▶ [Work to be completed]:
Give back exactly the lines of the material below, starting with the line with "The width and height of the screenshot is (1148, 477)." and going on through the line with "the port number".

(Dataset records)

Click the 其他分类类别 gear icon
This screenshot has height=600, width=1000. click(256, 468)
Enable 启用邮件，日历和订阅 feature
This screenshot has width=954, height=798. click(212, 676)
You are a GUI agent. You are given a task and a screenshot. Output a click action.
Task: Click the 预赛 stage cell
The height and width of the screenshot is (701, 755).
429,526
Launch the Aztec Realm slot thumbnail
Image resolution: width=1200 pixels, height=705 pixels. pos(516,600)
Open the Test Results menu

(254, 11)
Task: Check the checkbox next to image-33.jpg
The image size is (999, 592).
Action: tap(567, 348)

(End Dataset records)
(Dataset records)

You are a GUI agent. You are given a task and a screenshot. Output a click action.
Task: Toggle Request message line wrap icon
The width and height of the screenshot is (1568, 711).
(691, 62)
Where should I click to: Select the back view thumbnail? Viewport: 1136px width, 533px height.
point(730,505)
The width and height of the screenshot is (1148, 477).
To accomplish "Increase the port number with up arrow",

(End Dataset records)
(Dataset records)

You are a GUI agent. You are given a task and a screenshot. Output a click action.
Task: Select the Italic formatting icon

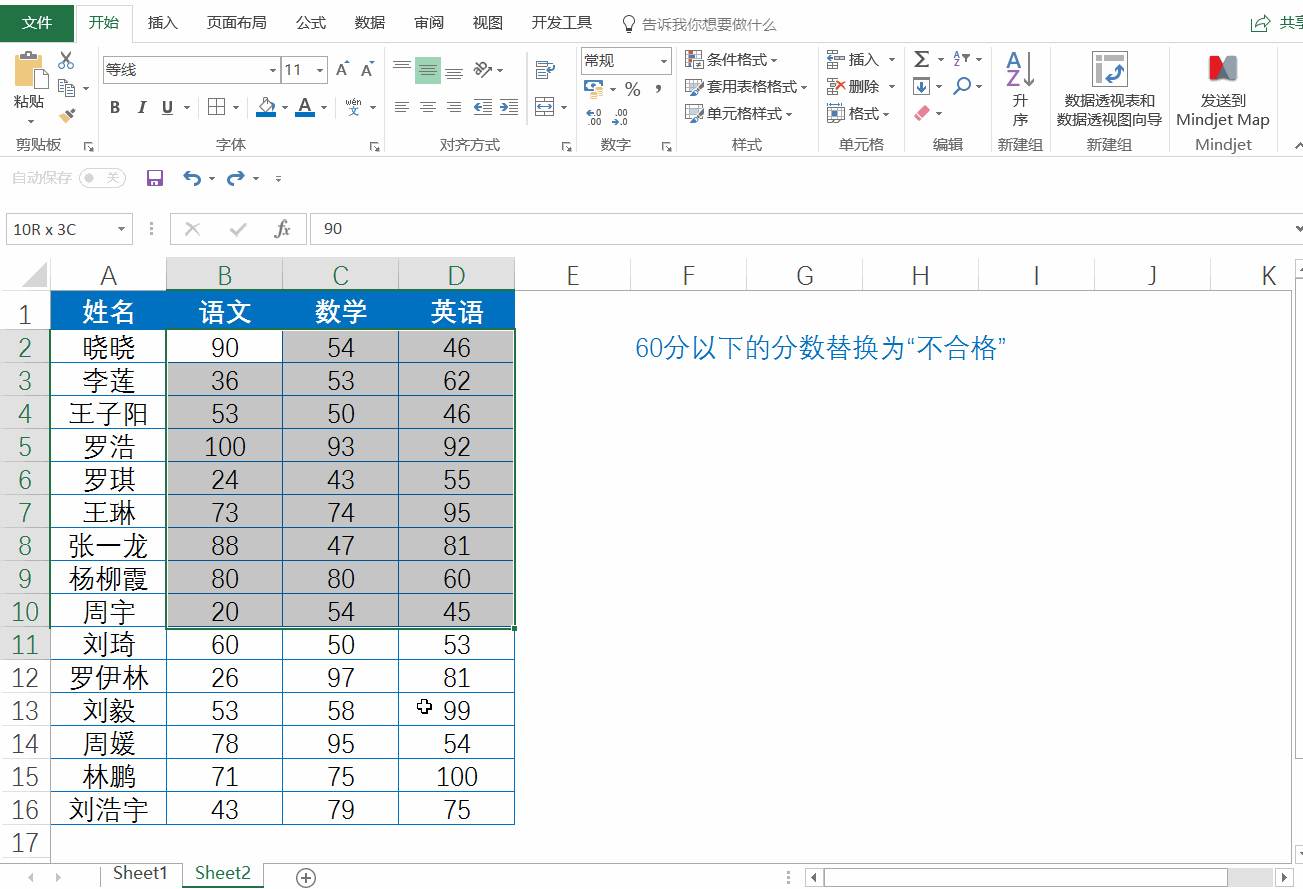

(End Dataset records)

▶ [Response]:
The width and height of the screenshot is (1148, 477).
To accomplish "Increase the port number with up arrow",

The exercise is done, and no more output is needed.